For futher details, see The Swastika Goddess,  the history of Jews and the Roman Catholic Church, and the history of Irish neutrality in World War II.

Postscript  of 11 PM

The Goddess Bridget in Literature

The Goddess Bridget (or Brigid) is incarnated in two classic works of American literature —

  • The American patriot and Communist Party supporter Dashiell Hammett gave an unflattering portrayal of Brigid (O'Shaughnessy) in The Maltese Falcon.  For a Jungian analysis of the relationship between Sam Spade and Brigid, see the perceptive remarks of Ryan Benedetti:

"In Jungian terms, Brigid becomes a projection of Spade's anima, a contrasexual replica of his own face as expressed in someone of the opposite sex.

Spade wears a variety of masks in his work. Masking allows him to get underneath the scam most clients lay on him. He is closer to the darker side of his unconscious than any of the other characters in the book, and he is so, because of his role as shamus. His function in his society is to expose all of the underlying darkness of the human psyche."

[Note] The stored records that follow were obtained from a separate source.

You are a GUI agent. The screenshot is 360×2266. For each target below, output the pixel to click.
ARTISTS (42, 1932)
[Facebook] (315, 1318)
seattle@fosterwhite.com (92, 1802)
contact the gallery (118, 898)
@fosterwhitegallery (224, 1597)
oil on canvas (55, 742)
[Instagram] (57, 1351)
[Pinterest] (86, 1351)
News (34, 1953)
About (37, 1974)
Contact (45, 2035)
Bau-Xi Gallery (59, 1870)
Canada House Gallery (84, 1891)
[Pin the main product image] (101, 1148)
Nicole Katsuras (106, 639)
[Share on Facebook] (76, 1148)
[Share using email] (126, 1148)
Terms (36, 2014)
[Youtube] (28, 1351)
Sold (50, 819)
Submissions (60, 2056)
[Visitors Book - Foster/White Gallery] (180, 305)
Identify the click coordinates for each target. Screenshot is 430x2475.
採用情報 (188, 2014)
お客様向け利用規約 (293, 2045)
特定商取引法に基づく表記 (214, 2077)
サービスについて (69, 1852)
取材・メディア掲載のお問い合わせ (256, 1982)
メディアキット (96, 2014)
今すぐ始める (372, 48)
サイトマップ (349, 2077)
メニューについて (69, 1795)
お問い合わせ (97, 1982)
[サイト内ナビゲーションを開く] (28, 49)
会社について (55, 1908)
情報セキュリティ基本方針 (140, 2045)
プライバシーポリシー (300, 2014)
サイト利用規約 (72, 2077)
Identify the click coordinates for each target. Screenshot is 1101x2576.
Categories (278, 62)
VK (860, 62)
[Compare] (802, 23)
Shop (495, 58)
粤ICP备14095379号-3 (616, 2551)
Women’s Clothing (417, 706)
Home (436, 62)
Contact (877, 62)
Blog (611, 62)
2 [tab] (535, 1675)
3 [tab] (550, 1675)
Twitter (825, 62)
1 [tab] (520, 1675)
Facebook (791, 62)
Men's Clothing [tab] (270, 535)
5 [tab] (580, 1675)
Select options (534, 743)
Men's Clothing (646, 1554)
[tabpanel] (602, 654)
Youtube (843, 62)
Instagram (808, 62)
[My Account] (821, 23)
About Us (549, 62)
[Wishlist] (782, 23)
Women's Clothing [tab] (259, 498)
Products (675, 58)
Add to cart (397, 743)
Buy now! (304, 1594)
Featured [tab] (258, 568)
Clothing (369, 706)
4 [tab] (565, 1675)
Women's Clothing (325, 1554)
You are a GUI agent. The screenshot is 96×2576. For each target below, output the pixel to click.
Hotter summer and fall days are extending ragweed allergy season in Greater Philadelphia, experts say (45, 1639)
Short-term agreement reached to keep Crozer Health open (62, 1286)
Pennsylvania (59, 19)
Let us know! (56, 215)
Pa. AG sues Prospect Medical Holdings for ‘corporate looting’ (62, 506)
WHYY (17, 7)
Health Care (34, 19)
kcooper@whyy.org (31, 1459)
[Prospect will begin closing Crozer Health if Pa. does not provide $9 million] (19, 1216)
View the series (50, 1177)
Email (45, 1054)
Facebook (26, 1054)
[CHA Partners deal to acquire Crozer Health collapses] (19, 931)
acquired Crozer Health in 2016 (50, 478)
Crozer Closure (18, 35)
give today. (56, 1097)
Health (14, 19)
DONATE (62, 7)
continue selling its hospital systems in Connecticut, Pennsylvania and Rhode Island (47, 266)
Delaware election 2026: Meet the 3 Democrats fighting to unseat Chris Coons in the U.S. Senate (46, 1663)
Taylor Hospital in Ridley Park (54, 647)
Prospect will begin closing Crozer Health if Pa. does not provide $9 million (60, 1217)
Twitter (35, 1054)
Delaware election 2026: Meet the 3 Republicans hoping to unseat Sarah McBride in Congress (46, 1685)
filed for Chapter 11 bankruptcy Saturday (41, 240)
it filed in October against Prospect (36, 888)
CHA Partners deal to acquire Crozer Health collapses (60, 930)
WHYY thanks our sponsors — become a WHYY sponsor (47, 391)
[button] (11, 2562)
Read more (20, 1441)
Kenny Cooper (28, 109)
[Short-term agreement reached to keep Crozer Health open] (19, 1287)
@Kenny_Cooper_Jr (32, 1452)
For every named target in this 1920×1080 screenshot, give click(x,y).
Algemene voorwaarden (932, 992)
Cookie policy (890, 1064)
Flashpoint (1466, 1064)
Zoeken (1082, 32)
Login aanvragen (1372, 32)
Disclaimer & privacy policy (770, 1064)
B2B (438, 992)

One way of looking at animus and anima is through the following archetypes:

A diamond and its dual "whirl" figure —
or a "jewel-box and its mate"

  • Mark Twain, in Life on the Mississippi, describes the way Goddess Bridget (again, O'Shaughnessy) arranged the conveyance of her late husband to the next world:

 "D'ye mane to soy that Bridget O'Shaughnessy bought the mate to that joo-ul box to ship that dhrunken divil to Purgatory in?"

"Yes, madam."

"Then Pat shall go to heaven in the twin to it, if it takes the last rap the O'Flaherties can raise!"